Criticism & Features

NBCC Reads

What Are You Recommending, Rigoberto Gonzalez?

By NBCC


Members and finalists and winners of the National Book Critics Circle book award were eligible to vote in the winter edition of the NBCC’s Good Reads. One of the member voters was poet, memoirist, critic and NBCC board member Rigoberto Gonzalez—here’s what he had to say about his two votes.

Poeta in New York by Federico Garcia Lorca
Grove Press, 2008
New translation by Pablo Medina and Mark Statman

This new translation offers an incredible, complex view of New York City of the post-911 era. Medina and Statman discovered fresh resonance in Garcia Lorca’s vision of New York on the eve of the stock market crash and the Great Depression, and have made careful and strategic selections that show why this conflicted love letter continues to hold timeless and necessary truths.

187 Reasons Mexicanos Can’t Cross the Border
City Lights Books, 2007
By poet Juan Felipe Herrera

Responding to the anti-immigrant political climate and hostility directed specifically toward the Mexican people, Herrera gathers thirty-six years’ worth of protest poetry to document a history of struggle, survival and perseverance of this nation within a nation.
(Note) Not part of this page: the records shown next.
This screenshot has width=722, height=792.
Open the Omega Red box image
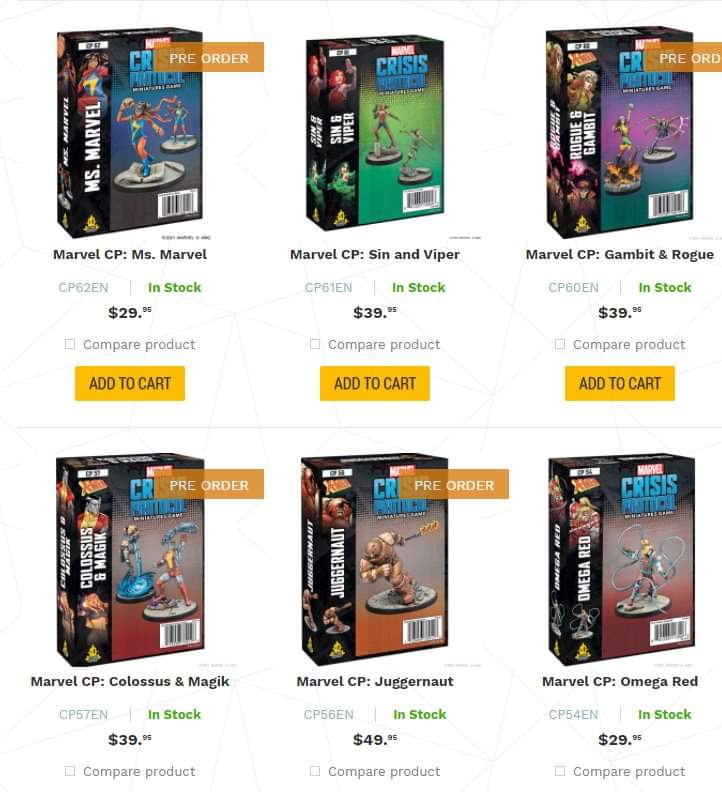pos(621,560)
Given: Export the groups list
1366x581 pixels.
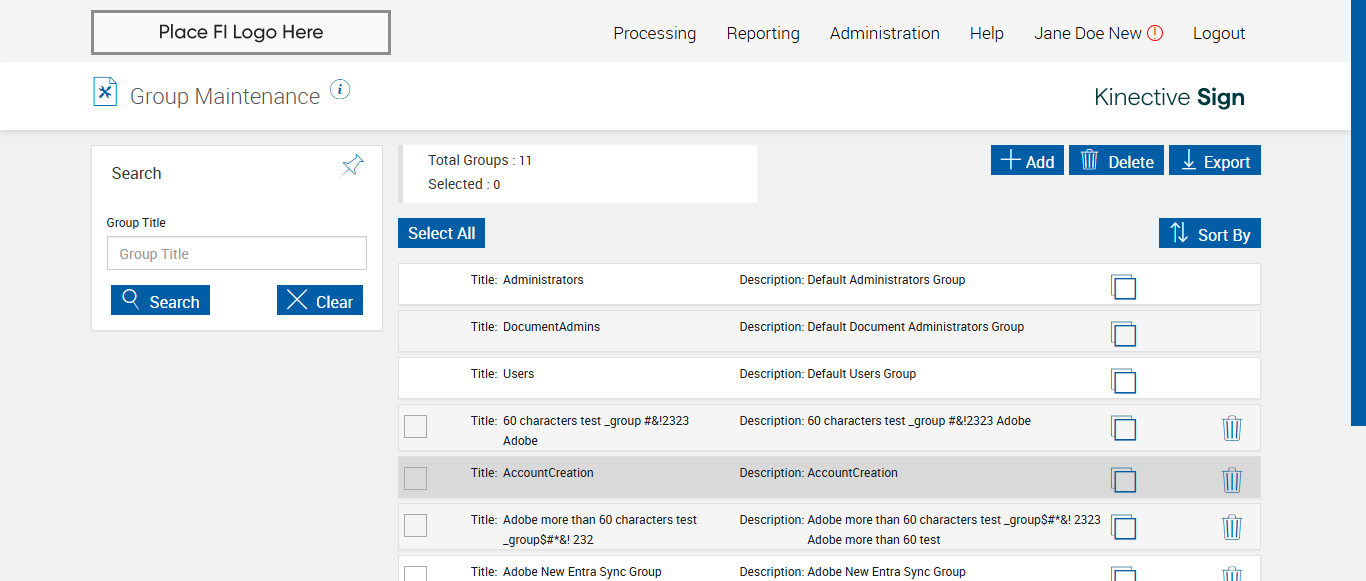Looking at the screenshot, I should pyautogui.click(x=1215, y=161).
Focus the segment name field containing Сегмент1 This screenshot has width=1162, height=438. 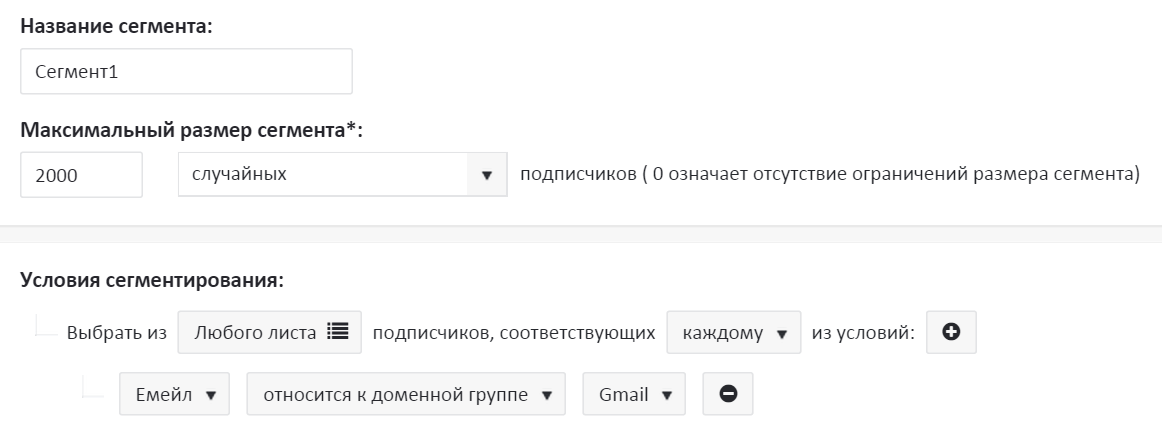pos(186,72)
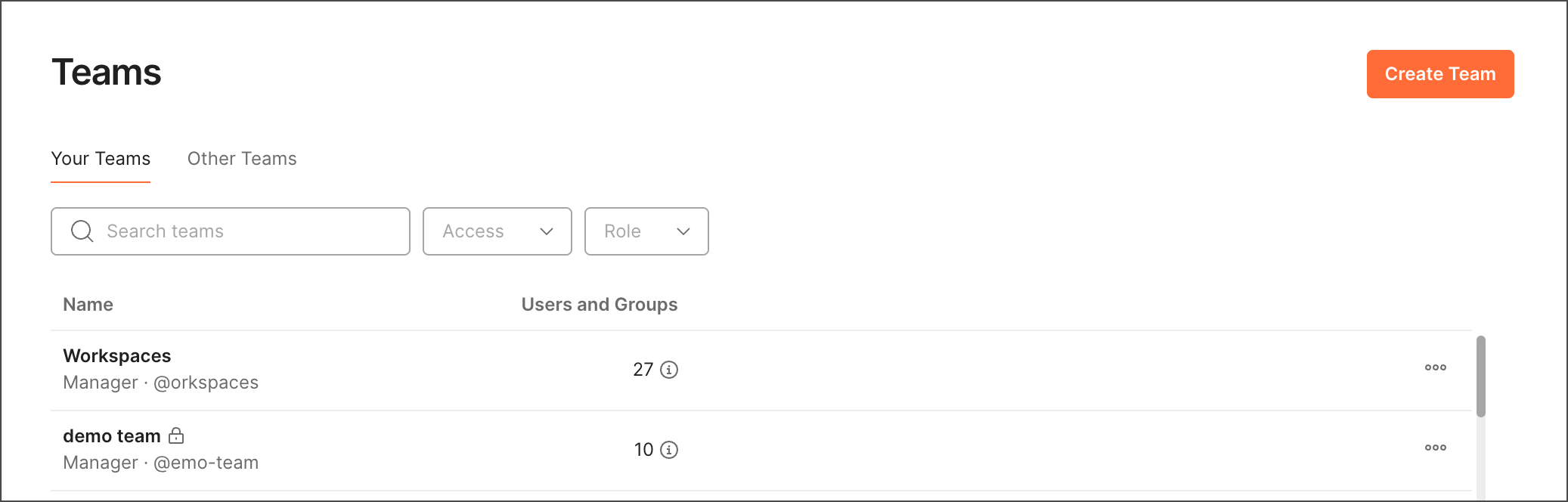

Rigoberto Gonzalez is the author of two poetry books, “So Often the Pitcher Goes to Water Until it Breaks,” and “Other Fugitives and Other Strangers;” two bilingual children’s books, “Soledad Sigh-Sighs Soldedad Suspiros,” and “Antonio’s Card/La Tarjeta de Antonio,” and Butterfly Boy: Memoirs of a Chicano Mariposa,” winner of the American Book Award from the Before Columbus Foundation. He is visiting associate professor of English at Queens College, CUNY, and M.F. Steinhardt Visiting Writer at Rutgers University in Newark.